══ Extract provided
Archive for April 2011

Deconstructing The Indoor Garden(er)

The garden is in such a state of disarray. I could use an extra few weeks to prepare myself for my upcoming move, but I don't have that kind of time. So, last night I took apart my shelving units so the movers would be able to pack them for me today--luckily, I had something of an open house yesterday, and a lot of the plants I hadn't shipped to friends elsewhere in the U.S. walked away with other people I love. There are some I'm keeping to be inspected for a phytosanitary certificate so I can take them with me to Saudi Arabia, and most of them are sitting on my windowsill right now, basking in the swampy environment that DC is famous for, because the apartment building only just turned on the air conditioning and it's crazy humid and hot on the top floor still. A little something to look forward to when I move--from what I see of weather reports, it's a lot of the same along the coast of the Red Sea.

I didn't take photos of everything I got rid of, but one visitor to the open house yesterday walked away with about three dozen plants in a box--most took only one or two, plus a few books or a lint roller. I don't get why people are so timid to take others' belonging when people say "Free! Please take it off my hands or I'll have to donate/trash it!"

But today, I posted on DC Urban Gardeners that I was giving away houseplants, seeds, fertilizer, etc., and those folks were not timid at all! Within minutes, the remains of my garden were spoken for, so for the next couple of days, I'll be meeting with area gardeners to hand over my precious babies into their care.

One of those precious babies is my Philodendron bipinnatifidum. It had two growing points, so I sawed off (yes--sawed!) one of them to take with me (it will be a long time before it gets sizable, but it's a good nugget and I think it should last until I'm able to pot it). The main growing point has a wicked-long root that I found as I moved the plant from from the top of my computer table hutch to the top of my dresser, for ease of access to visiting gardeners who may want to take it home.

Look how crazy this thing is! It's almost 10 feet long, I'd wager. It was hard to get a photo, so I took a video.


The P. bipinnatifidum grows horizontally like that because that's where the light came for it--it was about six feet away from the window, set pretty high up. If I had had it maybe on the floor, the leaves would have grown at a more-pleasing angle, but... Oh well.


Moving To Saudi Arabia

I accepted an offer of employment at King Abdullah University of Science & Technology. I'll be an "English Writer" in the communications department. I fly out of DC to Saudi Arabia on 8 May. I'm still working out what this means for things I'm involved in here in DC, but I know I will attempt to maintain my garden blogging. I am working on figuring out how to ship some of my plants to Saudi Arabia. There are a few that I'd rather not give up, addict that I am. Some have sentimental value, some are truly one-of-a-kind, some may actually do better in the Kingdom (outside, possibly--indoors is air conditioned pretty much 24/7/365), and some just rock my socks! The rest? Well, I'm working on that, too, as well as divesting my other worldly goods (does anyone want a huge bedroom set?).
════
══ Dataset extract
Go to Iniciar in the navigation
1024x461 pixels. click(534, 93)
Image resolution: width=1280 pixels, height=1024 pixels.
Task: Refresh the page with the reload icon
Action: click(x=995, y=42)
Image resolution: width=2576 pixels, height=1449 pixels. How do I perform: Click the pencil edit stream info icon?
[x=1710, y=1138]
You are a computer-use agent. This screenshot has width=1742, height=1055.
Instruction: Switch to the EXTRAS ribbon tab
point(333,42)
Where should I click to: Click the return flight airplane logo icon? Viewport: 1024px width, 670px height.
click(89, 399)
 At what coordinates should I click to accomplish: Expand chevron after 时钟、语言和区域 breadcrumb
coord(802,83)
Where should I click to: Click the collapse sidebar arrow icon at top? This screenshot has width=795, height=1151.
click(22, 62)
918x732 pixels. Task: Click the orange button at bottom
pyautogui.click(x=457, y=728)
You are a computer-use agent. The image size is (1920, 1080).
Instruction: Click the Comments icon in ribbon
════
• _Problems to work on_
1 – Using the blog post about moving a garden, decide whether each statement agrees with it: (a) The writer flies out of DC to Saudi Arabia on 8 May. (b) The writer kept the Philodendron bipinnatifidum on the floor. (c) Gardeners from DC Urban Gardeners claimed the remaining plants within minutes. Answer yes or no for each, quoting the words of the blog post that settle it.
2 – Write the next part of the blog post about moving a garden, starting after its last sentence.

• _Results of the exercise_
1 –
(a) Yes: "I fly out of DC to Saudi Arabia on 8 May."
(b) No: "it was about six feet away from the window, set pretty high up."
(c) Yes: "Within minutes, the remains of my garden were spoken for"

2 –
With changes in every aspect of my life, it seems a good opportunity to change how I blog as well. I will be mothballing The Indoor Garden(er) and blogging as The Expat Garden(er), for various reasons. You'll always be able to access your favourite posts here. I'll be taking a few weeks off before starting to post on The Expat Garden(er), at least until I get more settled. I am also thinking of becoming more regular once I return to blogging, or at least having well-defined post categories, which will give me better direction in generating content for the blog and you readers better direction about what to expect when you come by.

Local Plant Profiles will be irregular but hopefully full of depth and interesting information for people both in the Middle East and elsewhere. I envision myself stumbling upon a new-to-me plant and then trying to do research on it to figure out what it is. Maybe I can find someone in the area who is a native plant expert, or maybe a good reference book.

Plant Photography posts will probably occur with regular frequency, but text presence/amount would be irregular. I have slacked on my photographic education and exploration in the past year, and this would help me continue learning and improving. I imagine these could be photos of desert plants that may be additive to a previous local plant profile or foreshadow an upcoming profile, or plants from gardens at the university or elsewhere during my travels, or even my own plants. I'd try to make them pretty, unique, or interesting in some fashion.

New Acquisitions posts would probably very infrequent. I imagine I'd try to keep minimal (heh, restraint? Me?), because the assumption is I'm not staying in Saudi Arabia for the rest of my life, and any acquisitions would have to be shipped back (and that's just a huge hassle) or left behind (but I want them...!).

Plant Updates would be irregularly regular. That is, maybe not every week, but you can probably expect one with some frequency. This will cover how my plants are faring in their new home, whether anything interesting is going on--the same types of posts I do now labeled under "Die Pflanzenfortschreibung."

Culture Through Cooking will be recipe posts of food I'm learning how to make. I may or may not focus on regional cuisine--in DC, I tended to focus on Japanese, Korean, and baked goods. Who knows what I'd end up concocting in Saudi Arabia? My cooking has always been intermittent, with long gaps between periods of experimentation, and I usually have to plan ahead if I want to blog about a recipe I'm preparing, so I wouldn't think I would post recipes more than once every month or two.

The Tourist posts will be exactly what they sound like: posts about my travels from the region, whether to nearby towns or to other areas (even the U.S.). Every trip won't be posted, probably only those with some exceptional cultural information, food experience, or plant-related adventure. I anticipate at the very least monthly trips, so these posts would be once per month at the most.

I think this works out to be an average of two or three posts each week, possibly, during a busy month. I will not even attempt to maintain a post schedule (such as "Artsy Garden Photo Monday" and "The Tourist Tuesday"), because I know I would never be able to live up to that. It seems I anticipate about 1/3 of the posts to be Artsy Garden Photos--I hope you're all okay with that!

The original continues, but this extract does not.